### DATA
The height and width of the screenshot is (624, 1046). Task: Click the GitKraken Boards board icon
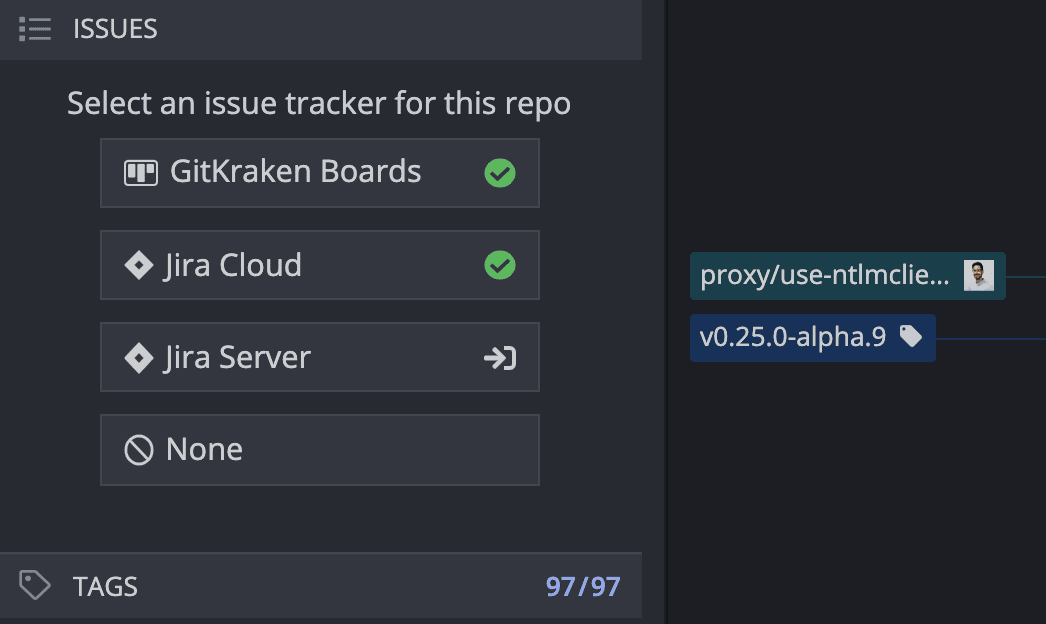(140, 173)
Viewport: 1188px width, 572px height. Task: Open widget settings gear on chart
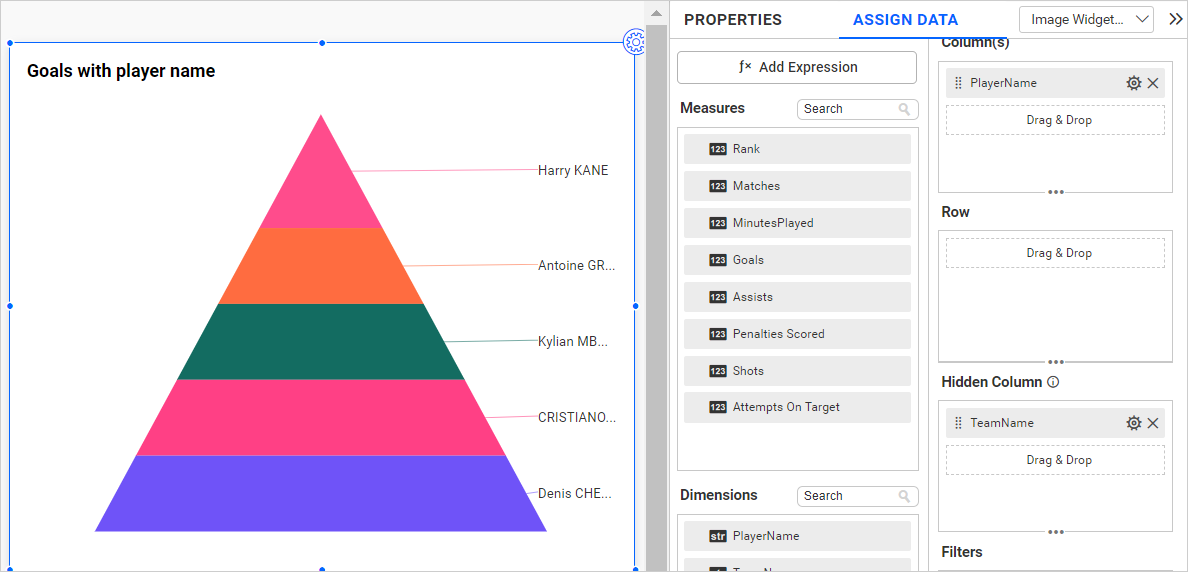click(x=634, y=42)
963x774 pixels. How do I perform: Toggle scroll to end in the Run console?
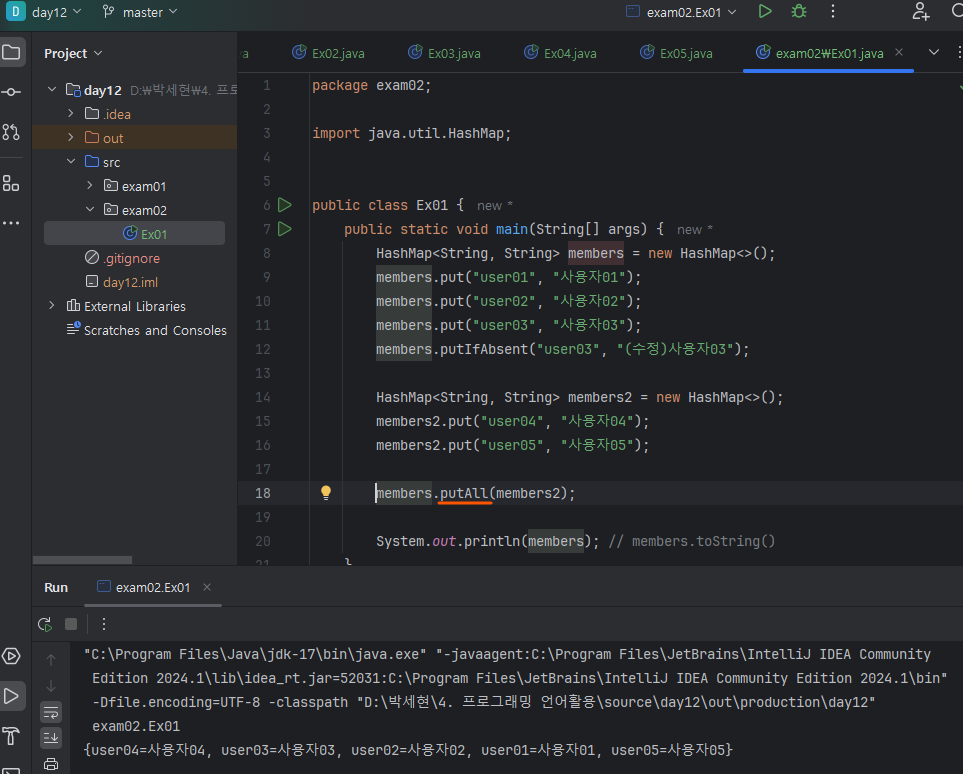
######
**WHAT IS BEING ASKED**
Copy the material above in full and exactly, skipping pictures.

**EXERCISE RESPONSE**
The height and width of the screenshot is (624, 1046). Task: Click the GitKraken Boards board icon
(140, 173)
Viewport: 1188px width, 572px height. Task: Open widget settings gear on chart
click(x=634, y=42)
963x774 pixels. How do I perform: Toggle scroll to end in the Run console?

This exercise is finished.